Dans le cas de Dequoy, ça se traduit en demeurant dans sa zone de couverture, en restant aux aguets, mais sans trop en faire, pour éviter de se faire prendre en décalage.

« Si tu commences à te dire qu’ils ne lancent pas de ton bord et que je sors de ma game en me dirigeant vers des endroits où je ne vais pas normalement, je vais faire une erreur et laisser le centre et les zones profondes ouverts. Il faut se contrôler et jouer en équipe. »

Pour lui, ça signifie également de penser davantage aux chiffres sur le tableau indicateur qu’à ceux de sa colonne de réussites personnelles. « Je n’ai jamais été quelqu’un qui pensait à ses statistiques. Avoir la bague [de champion] était beaucoup plus gratifiant qu’avoir été nommé meilleur maraudeur. »

PHOTO MARTIN TREMBLAY, ARCHIVES LA PRESSE

Marc-Antoine Dequoy

Revenir à la base

Jamais Marc-Antoine Dequoy n’a ressenti la pression de jouer pour défendre un titre chez les professionnels. De formation sous-estimée à équipe championne, les Alouettes devront jouer en se faisant rappeler ce narratif jusqu’à ce qu’ils aient disputé leur dernier match de la saison.

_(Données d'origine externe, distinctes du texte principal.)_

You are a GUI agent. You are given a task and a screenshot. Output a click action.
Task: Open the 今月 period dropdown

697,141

Plusieurs évoquent la proverbiale « cible dans le dos ». Pour l’athlète de 6 pi 3 po et 200 lb, cette étiquette vient « surtout des médias montréalais ».

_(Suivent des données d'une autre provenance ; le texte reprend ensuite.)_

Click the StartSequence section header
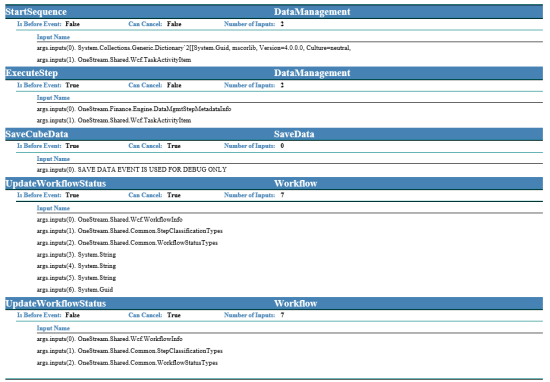This screenshot has width=550, height=382. pos(36,12)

Dans une ligue à neuf équipes, les choses évoluent rapidement. « Si tu regardes le classement, même s’ils nous ont mis premiers, je ne me fie pas tant à ces affaires-là. La réalité, c’est que tu ne sais jamais. J’ai entendu tous les discours. »

Avec leur succès en 2023, les Alouettes partent favoris dans l’Est, « mais être la cible ? », relance le Québécois.

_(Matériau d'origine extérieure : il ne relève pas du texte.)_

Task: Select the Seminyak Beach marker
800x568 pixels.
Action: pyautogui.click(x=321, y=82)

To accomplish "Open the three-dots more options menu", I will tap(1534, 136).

« On n’a même plus la même équipe et ça bouge tellement dans la ligue. L’an passé, quand on a commencé, personne ne nous croyait dans la course et cette année, il y a huit autres équipes qui font des camps d’entraînement et qui veulent aller chercher la coupe elles aussi. »

Une fois l’entretien terminé, Dequoy a retiré chandail et épaulettes avant de rattacher sa longue crinière. Une autre journée venait de se conclure. Autre journée pendant laquelle il a fait ce qu’il sait faire le mieux : jouer au football et représenter son équipe.